Let me go right away, since time is short for each of us, to the area that I have expressed concern to you about with regard to non- ambulatory cattle, or so-called "downers". What is the legal definition of "non-ambulatory cattle" that will be used in enforcing the new policy of excluding non-ambulatory cattle that you announced on December 30th?

SEC. VENEMAN: I don't have the definition in front of me, but I can tell you that it is the definition that we had previously used in the Food Safety Inspection Service directives and guidelines. We did not alter this definition, but wanted something that was known to the plants and interested parties to be the current definition. And so, the definition that we put in our regulation, our interim final rule, mirrors that.

Basically, it defines "non-ambulatory disabled livestock" as those that cannot rise from a recumbent position, or that cannot walk, including, but not limited to, those with broken appendages, severe tendons or ligaments, nerve paralysis, fractured vertibral column, or metabolic conditions.

REP. GOODLATTE: And how many such animals were tested for BSE in 2003?

SEC. VENEMAN: I can get you the specific numbers. I don't have-I don't have the exact numbers. I can tell you that-oh, I'm given a number of about 16,500. I can tell that we are dealing with a universe here of about 35 million cattle that are slaughtered in the United States. Of that, about 150 to 200 thousand, it's estimated, were presented at slaughter as these non-ambulatory or downer animals. This is less than 1 percent. It is a relative small number. And we also have a number of what we call animals that are called deads or dyings, but don't go into the food chain, of about an additional 400,000. So we're basically putting the downers from the category of the 35 million in the category of the 400,000.

REP. GOODLATTE: So 16,000 were tested in 2003. How many will be tested in 2004?

SEC. VENEMAN: Of what animals?

REP. GOODLATTE: Of non-ambulatory cattle.

SEC. VENEMAN: Well, in 2004 we are looking at the various at- risk populations, whether they be-probably the most at risk would be the deads and dying animals that are presented at rendering plants.

And we do have agreements with some rendering plants, and like plants, to test animals there. We will expand those kinds of agreements.

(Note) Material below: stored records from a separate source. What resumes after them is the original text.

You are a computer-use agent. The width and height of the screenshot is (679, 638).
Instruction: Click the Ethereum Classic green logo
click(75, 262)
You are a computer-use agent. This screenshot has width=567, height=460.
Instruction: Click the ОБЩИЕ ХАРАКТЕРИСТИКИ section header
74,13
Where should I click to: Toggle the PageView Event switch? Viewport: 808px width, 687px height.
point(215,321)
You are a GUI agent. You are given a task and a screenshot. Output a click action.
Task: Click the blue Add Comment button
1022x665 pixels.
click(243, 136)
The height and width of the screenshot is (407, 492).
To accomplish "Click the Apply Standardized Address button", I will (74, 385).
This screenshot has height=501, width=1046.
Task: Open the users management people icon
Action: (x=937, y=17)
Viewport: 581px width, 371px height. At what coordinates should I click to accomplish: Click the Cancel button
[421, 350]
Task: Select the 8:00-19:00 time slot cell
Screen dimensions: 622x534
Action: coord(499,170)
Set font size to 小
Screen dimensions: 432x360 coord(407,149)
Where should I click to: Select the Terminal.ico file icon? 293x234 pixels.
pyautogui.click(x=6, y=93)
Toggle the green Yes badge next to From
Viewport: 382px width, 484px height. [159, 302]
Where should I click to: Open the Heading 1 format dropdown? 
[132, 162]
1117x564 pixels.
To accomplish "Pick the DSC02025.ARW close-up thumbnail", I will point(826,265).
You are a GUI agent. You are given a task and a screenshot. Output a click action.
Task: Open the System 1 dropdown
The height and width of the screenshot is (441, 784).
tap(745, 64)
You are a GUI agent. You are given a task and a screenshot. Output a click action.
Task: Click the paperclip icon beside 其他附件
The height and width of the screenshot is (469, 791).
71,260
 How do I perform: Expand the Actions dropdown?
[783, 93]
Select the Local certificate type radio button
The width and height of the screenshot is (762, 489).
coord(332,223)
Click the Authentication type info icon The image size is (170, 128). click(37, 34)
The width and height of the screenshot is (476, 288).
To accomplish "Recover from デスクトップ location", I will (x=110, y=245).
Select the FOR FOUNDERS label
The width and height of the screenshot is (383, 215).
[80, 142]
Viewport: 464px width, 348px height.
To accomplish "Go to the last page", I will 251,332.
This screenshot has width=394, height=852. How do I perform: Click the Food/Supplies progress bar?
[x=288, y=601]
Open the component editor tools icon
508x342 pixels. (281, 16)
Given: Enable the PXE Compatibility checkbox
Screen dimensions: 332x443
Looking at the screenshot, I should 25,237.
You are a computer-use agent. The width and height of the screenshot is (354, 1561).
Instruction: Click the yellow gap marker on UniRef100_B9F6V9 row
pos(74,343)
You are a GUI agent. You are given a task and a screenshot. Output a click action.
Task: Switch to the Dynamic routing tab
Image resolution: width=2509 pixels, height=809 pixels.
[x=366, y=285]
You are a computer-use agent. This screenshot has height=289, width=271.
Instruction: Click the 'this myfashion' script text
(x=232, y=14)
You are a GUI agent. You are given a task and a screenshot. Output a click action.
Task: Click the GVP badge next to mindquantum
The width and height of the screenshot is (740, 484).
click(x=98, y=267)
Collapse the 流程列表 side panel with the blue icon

We are looking at information on various additional ways-looking at older cattle that may be presented at the slaughter. Those, obviously, with central nervous system disorders are at the highest risk. Those are the ones we want to target for testing.

But overall, we will be using the-the international team that will be coming to the United States beginning this week to review our investigation and our actions, we will be using that team to make recommended actions on our overall surveillance process. I am told that we will be testing-we are increasing our testing to about 40,000 total animals. Of those, it is estimated that probably about 35,000 will be nonambulatory animals.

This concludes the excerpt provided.